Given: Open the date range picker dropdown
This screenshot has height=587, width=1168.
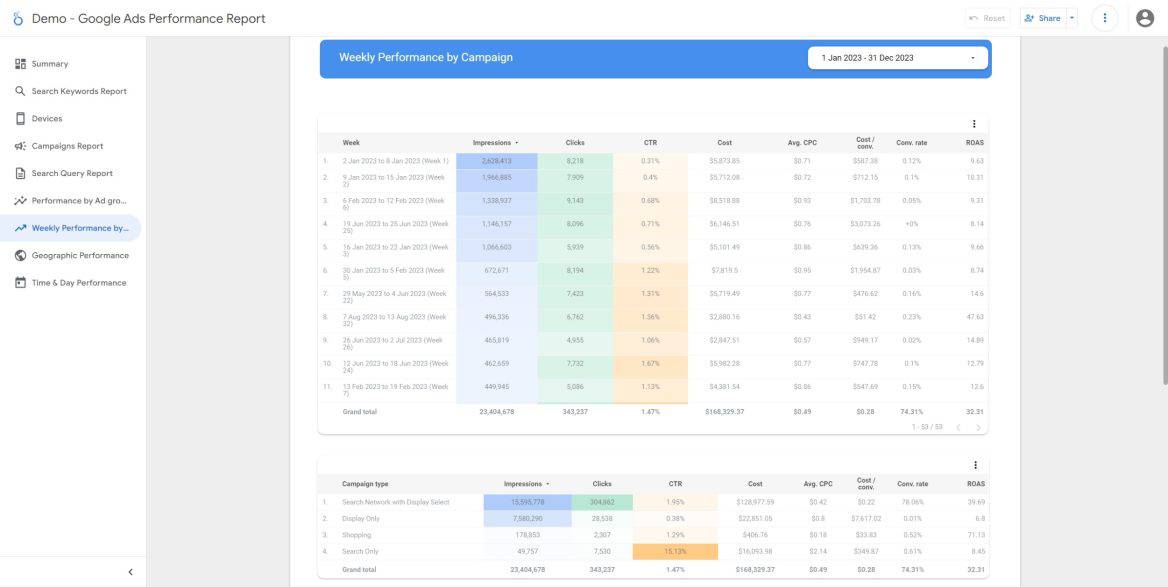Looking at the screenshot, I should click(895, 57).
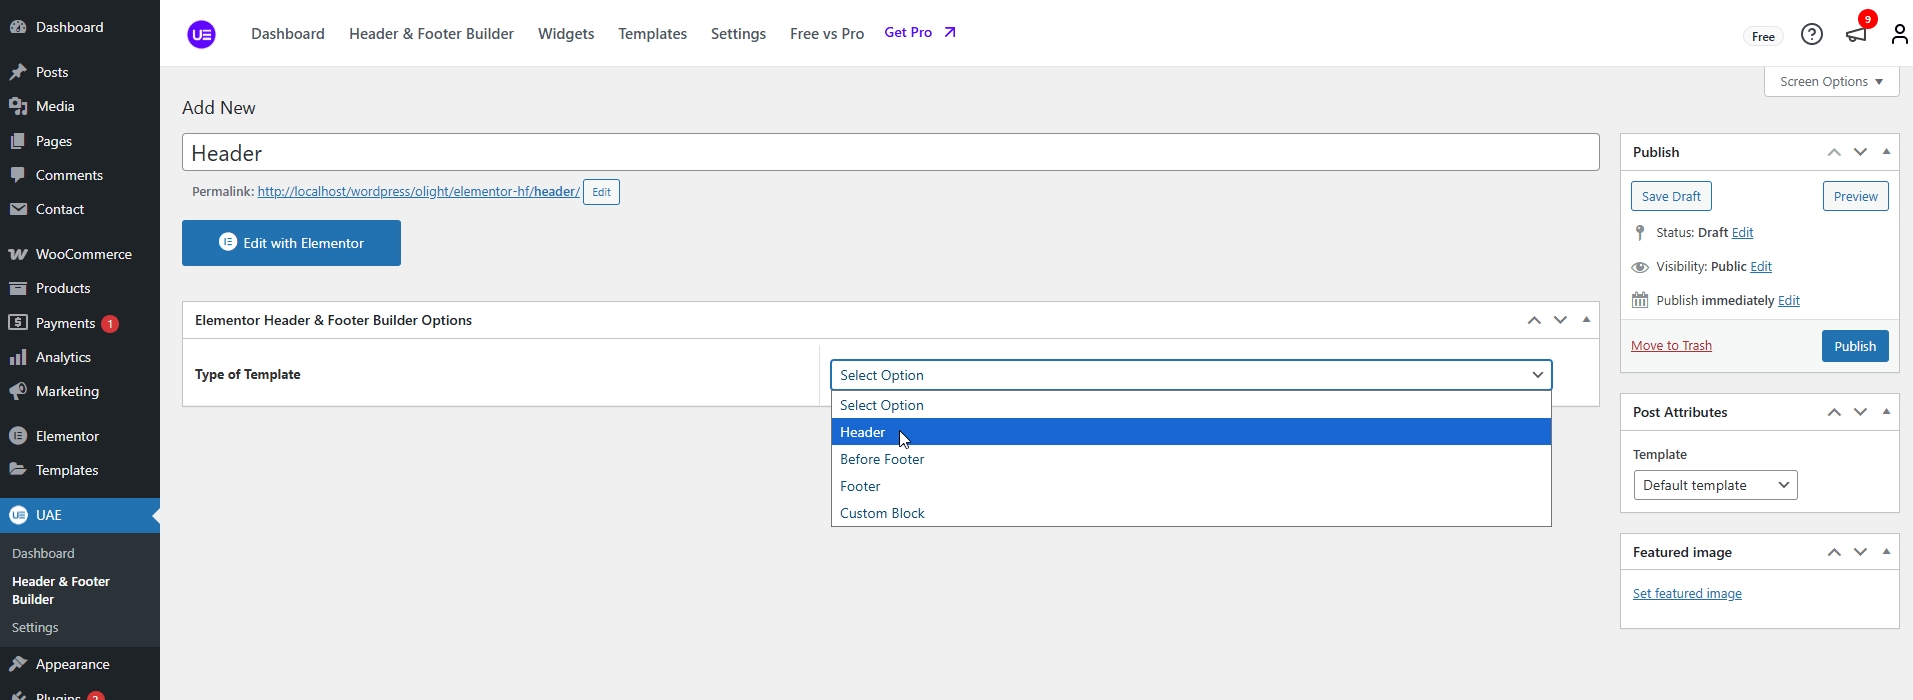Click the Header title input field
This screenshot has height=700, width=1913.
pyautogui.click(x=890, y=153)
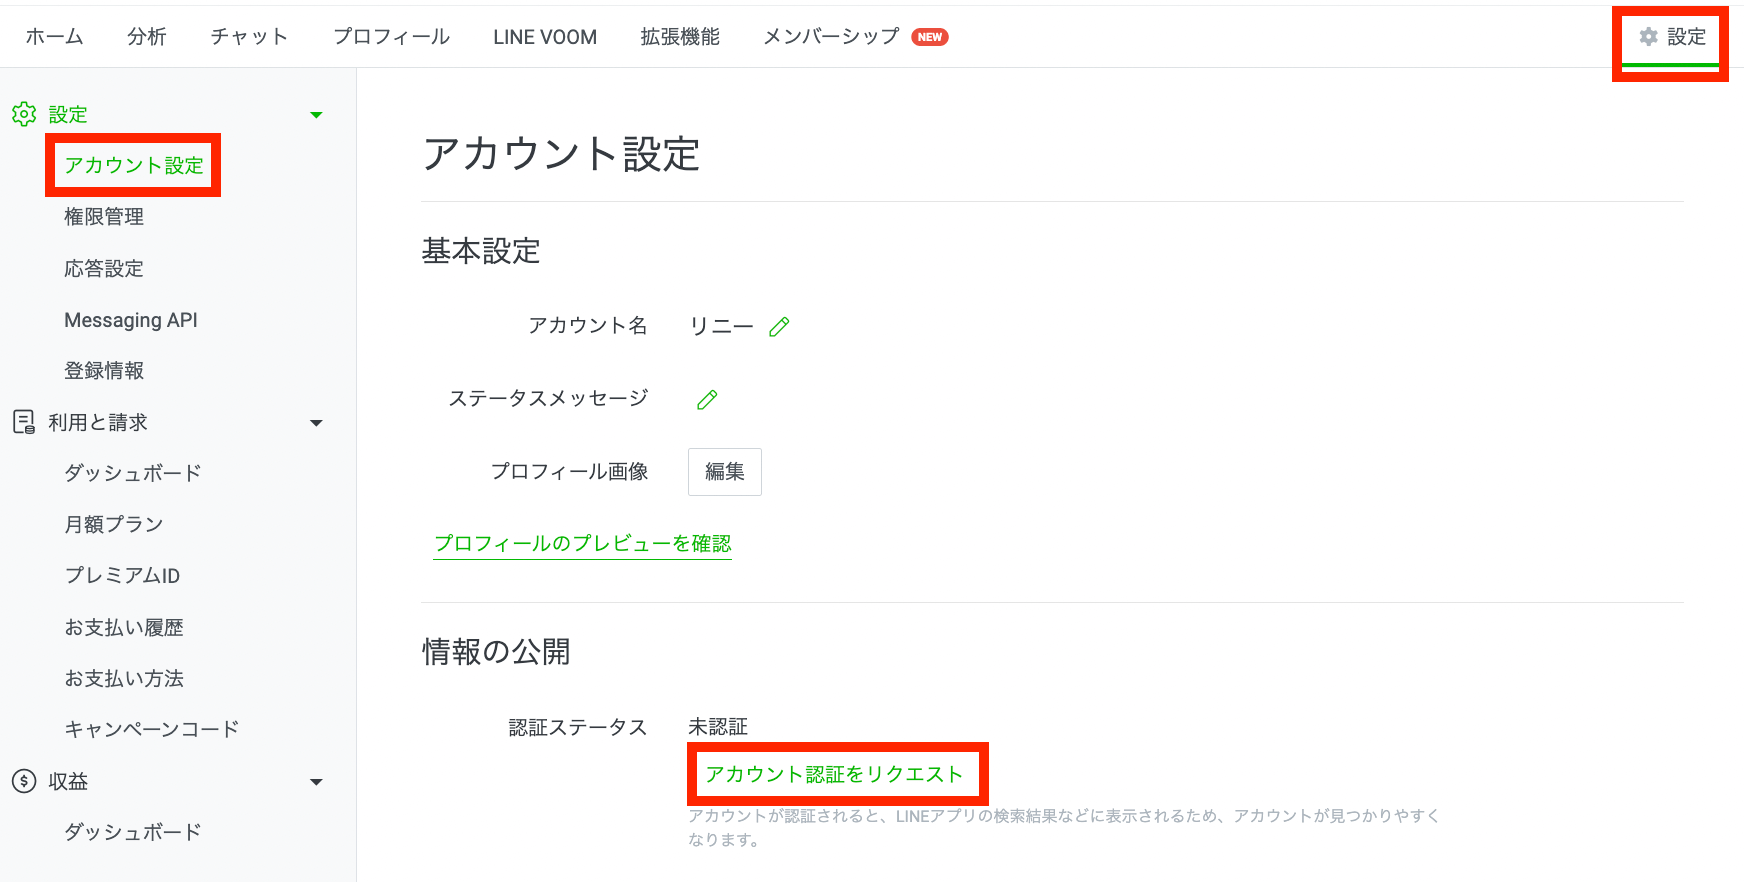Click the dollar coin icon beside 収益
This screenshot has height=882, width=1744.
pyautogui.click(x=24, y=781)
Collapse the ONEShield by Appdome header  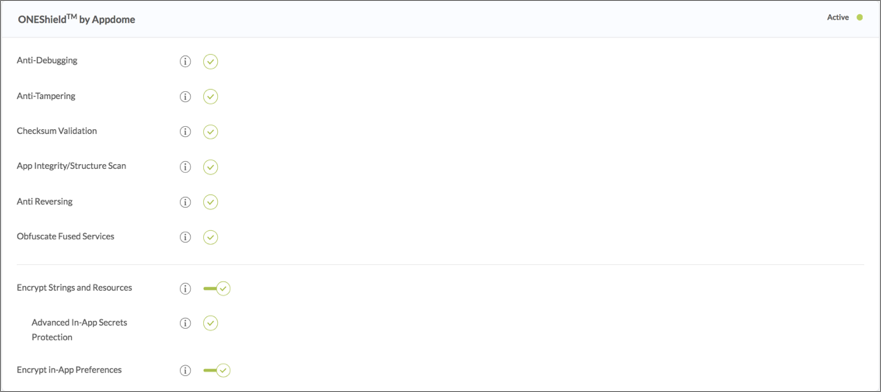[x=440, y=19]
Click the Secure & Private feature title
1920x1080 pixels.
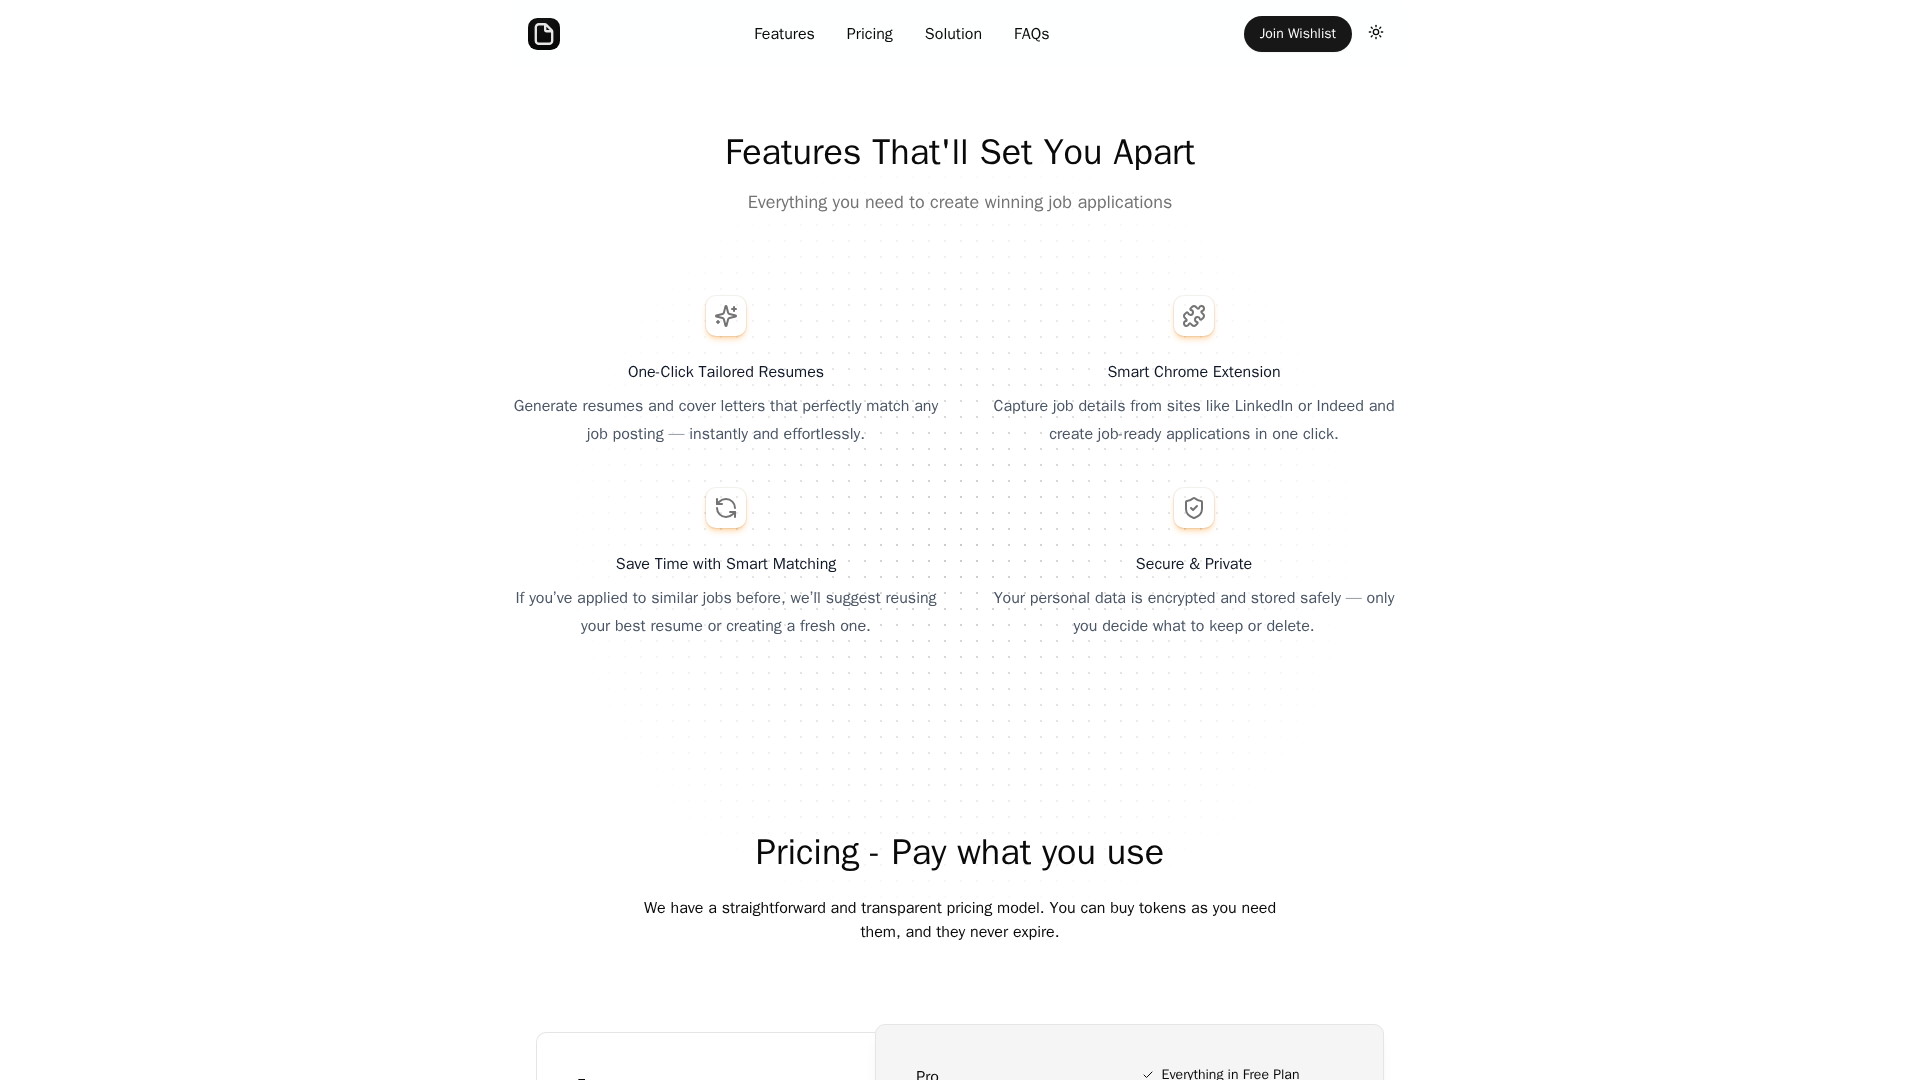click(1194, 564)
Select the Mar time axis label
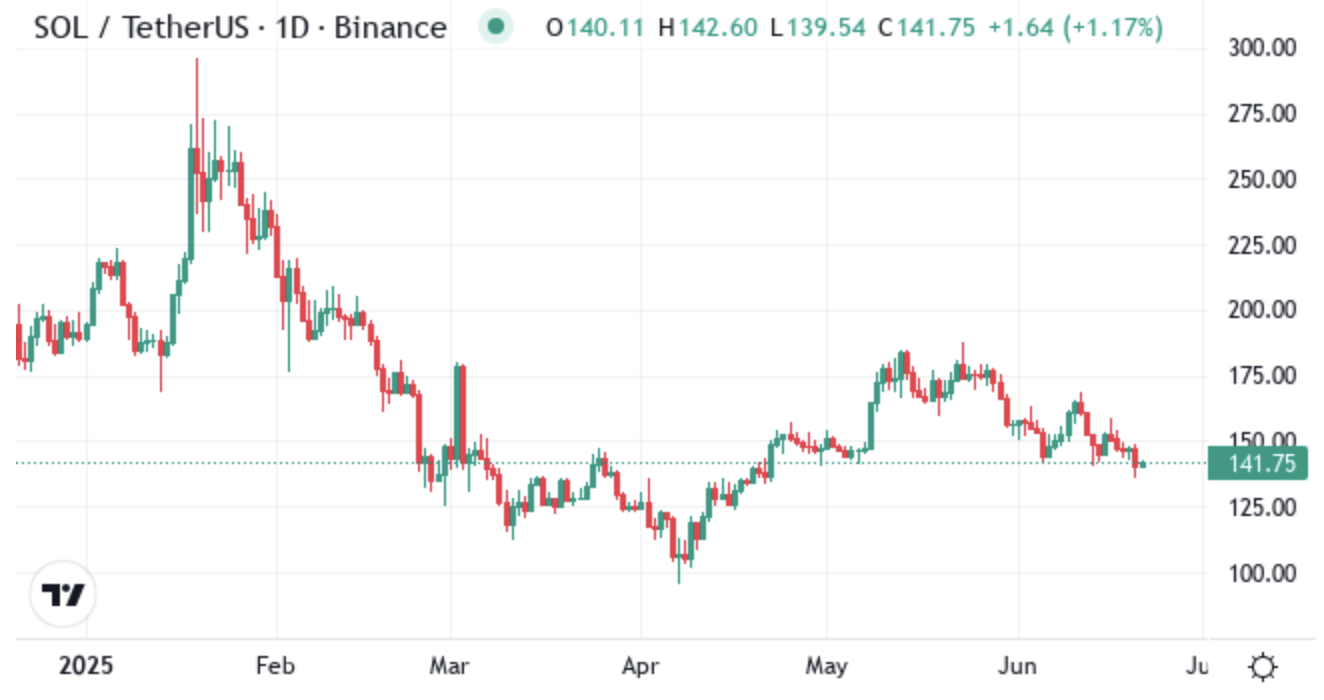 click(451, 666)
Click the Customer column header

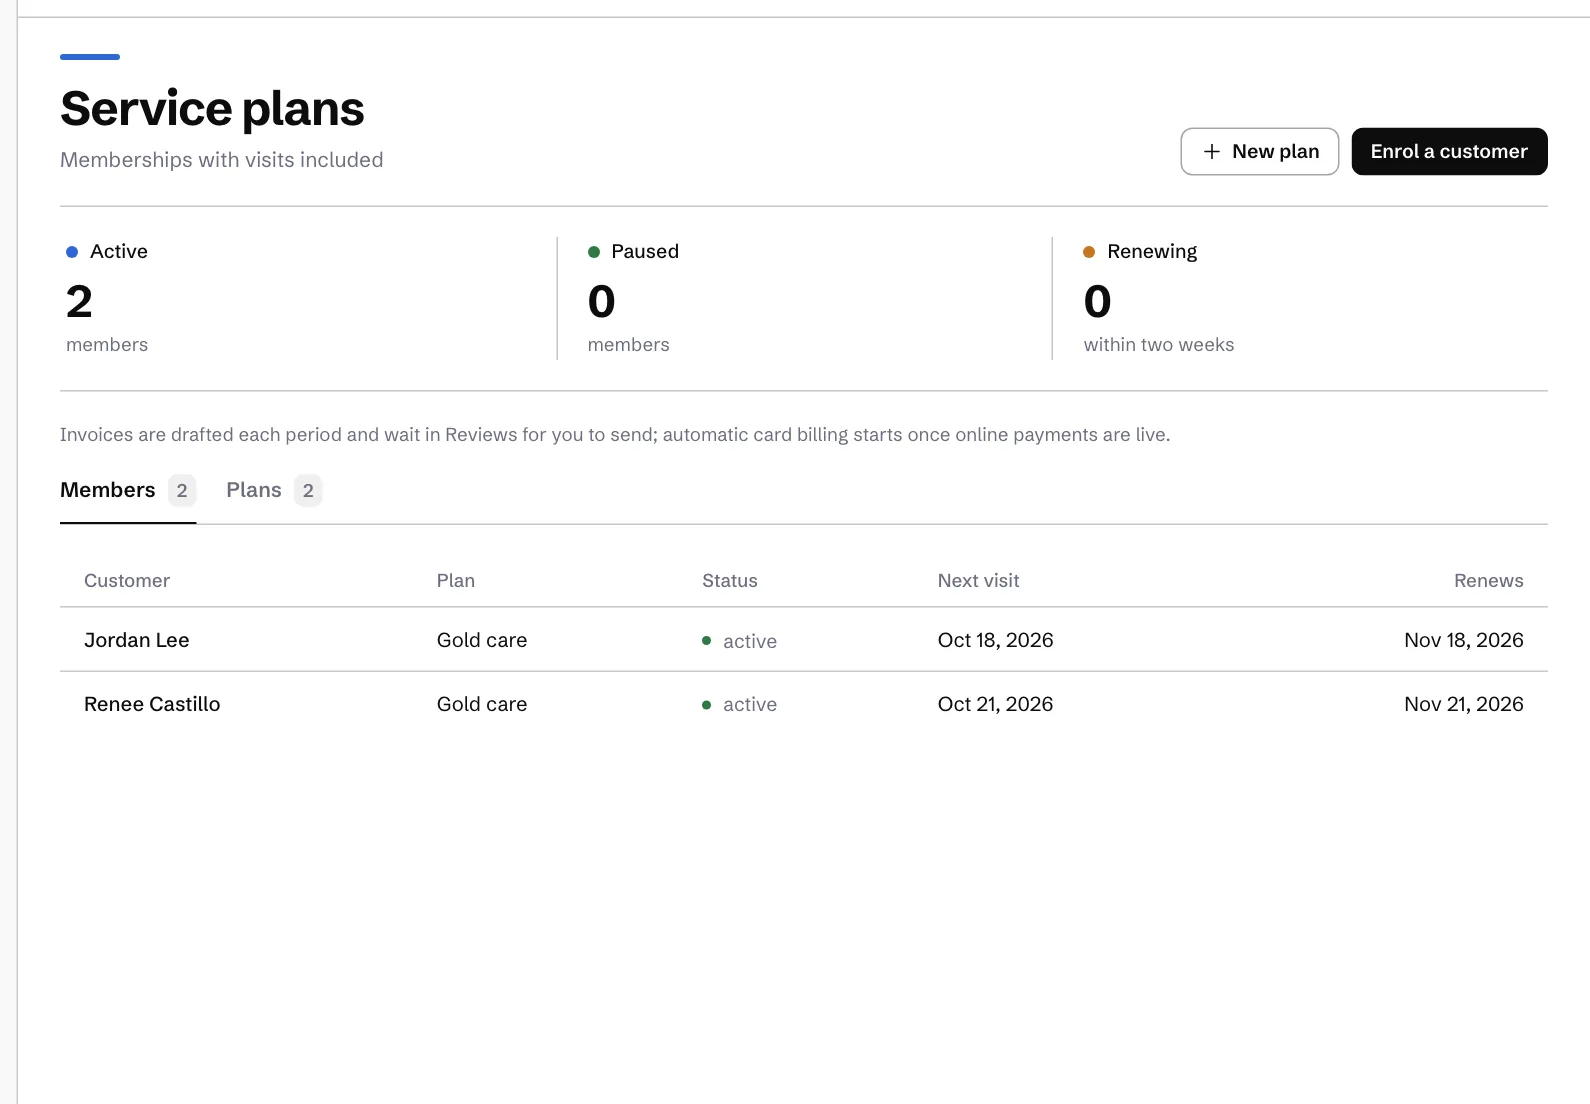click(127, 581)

━━━━━━━━━━━━━━━━━━━━━━━━━━━━━━

▸ **Task requirements**
Print the lines verbatim, starting with the line containing "Click the Secure & Private feature title" and going on through the last line above, and leave the pictures out.

▸ **Worked answer**
Click the Secure & Private feature title
1920x1080 pixels.
click(1194, 564)
Select the Mar time axis label
 click(451, 666)
Click the Customer column header

click(127, 581)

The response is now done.